Saturday, August 25, 2012

Hospital cleaners more valuable than bankers

This article was originally posted on 8/19/12

According to new research by the U.K.-based New Economics Foundation, workers like hospital cleaners and child-care providers are worth far more to society than bankers or advertising executives.

The study examined six different jobs and attempted to determine their overall societal value. Workers who clean hospitals were judged to create roughly 10 pounds for every one pound they are paid, while bankers, due to the immense damage inflicted on the world economy by financial speculation and other practices, end up destroying seven pounds for every one pound they create.

Other productive positions researched included child-care workers—-who create 9.5 pounds for every pound they are paid, by virtue of assisting in the growth of the next generation of workers and freeing up parents to continue working—-and recycling workers, whose work generates 12 pounds for every one pound of wages paid through the reduction of carbon emissions and the reuse of recyclable goods.

Advertising executives, by virtue of their tendency to encourage "high spending and indebtedness" and to "create insatiable aspirations and [fuel] feelings of dissatisfaction, inadequacy and stress" were found to destroy 11 pounds for every one they generate.

Similarly, the money that a tax accountant saves a client is money that will not be used for productive purposes by the state—tax accountants were shown to destroy 47 pounds for every pound generated. As tax accountants are not often retained by the working class, it can be assumed that the money they save their clients is not being used for workers to avoid destitution.

A spokeswoman for the foundation said that the aim of the survey was to make the point that "there should be a relationship between what we are paid and the value our work generates for society. We've found a way to calculate that."

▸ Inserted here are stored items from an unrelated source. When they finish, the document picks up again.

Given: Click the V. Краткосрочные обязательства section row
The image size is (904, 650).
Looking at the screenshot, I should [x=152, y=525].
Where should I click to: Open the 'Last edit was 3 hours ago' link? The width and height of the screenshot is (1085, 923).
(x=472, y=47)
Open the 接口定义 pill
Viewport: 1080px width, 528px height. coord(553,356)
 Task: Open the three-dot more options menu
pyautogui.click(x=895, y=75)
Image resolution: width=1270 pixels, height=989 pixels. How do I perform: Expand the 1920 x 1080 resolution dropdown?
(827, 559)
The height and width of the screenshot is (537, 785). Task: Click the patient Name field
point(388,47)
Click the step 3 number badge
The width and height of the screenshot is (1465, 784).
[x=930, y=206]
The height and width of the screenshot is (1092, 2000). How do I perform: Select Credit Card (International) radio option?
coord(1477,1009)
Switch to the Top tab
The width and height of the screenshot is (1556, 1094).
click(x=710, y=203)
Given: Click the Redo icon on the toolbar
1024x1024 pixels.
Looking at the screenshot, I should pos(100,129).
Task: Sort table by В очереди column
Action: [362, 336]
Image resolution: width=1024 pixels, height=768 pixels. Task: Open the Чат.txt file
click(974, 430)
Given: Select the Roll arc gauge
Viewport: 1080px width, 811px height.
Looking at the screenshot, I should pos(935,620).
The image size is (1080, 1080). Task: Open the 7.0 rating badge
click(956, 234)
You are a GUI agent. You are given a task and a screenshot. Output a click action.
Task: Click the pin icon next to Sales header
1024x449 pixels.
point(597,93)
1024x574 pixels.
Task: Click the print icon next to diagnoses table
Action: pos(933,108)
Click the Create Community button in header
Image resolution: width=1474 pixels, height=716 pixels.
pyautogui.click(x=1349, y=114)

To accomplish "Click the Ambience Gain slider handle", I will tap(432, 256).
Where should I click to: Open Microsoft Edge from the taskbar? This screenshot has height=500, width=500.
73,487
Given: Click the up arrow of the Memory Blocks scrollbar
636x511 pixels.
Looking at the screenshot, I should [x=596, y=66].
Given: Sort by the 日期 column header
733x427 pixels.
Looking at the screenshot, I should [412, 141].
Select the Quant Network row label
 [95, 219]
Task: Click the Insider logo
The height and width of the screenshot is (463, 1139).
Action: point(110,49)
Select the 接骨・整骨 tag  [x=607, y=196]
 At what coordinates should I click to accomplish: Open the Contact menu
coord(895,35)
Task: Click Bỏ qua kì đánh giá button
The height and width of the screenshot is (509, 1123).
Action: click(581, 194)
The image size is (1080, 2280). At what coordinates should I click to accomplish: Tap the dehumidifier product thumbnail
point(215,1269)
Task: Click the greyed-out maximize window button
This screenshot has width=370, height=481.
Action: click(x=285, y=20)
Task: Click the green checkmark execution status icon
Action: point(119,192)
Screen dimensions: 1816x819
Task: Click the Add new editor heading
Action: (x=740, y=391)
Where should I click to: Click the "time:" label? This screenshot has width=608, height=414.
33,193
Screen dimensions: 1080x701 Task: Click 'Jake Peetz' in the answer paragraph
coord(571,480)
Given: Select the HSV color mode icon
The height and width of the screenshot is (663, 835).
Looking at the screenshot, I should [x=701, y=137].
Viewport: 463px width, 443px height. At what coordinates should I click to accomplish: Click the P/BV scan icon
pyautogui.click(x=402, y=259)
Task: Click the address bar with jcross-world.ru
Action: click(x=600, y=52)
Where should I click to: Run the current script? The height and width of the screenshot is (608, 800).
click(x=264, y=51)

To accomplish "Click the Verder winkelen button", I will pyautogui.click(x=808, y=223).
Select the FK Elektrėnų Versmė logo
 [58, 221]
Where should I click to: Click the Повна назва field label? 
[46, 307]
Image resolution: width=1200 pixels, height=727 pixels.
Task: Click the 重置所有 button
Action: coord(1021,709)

While it stops short of recommending revolutionary change—-instead suggesting various reforms such as including social and environmental value in prices or establishing various commissions and policies to promote income equality or a "green industrial policy"—the New Economics Foundation still provides a valuable lesson, one echoed by revolutionary thinkers past: Capitalism no longer acts as a positive influence on production and well-being, but as a hindrance that must be eliminated in the interest of human development.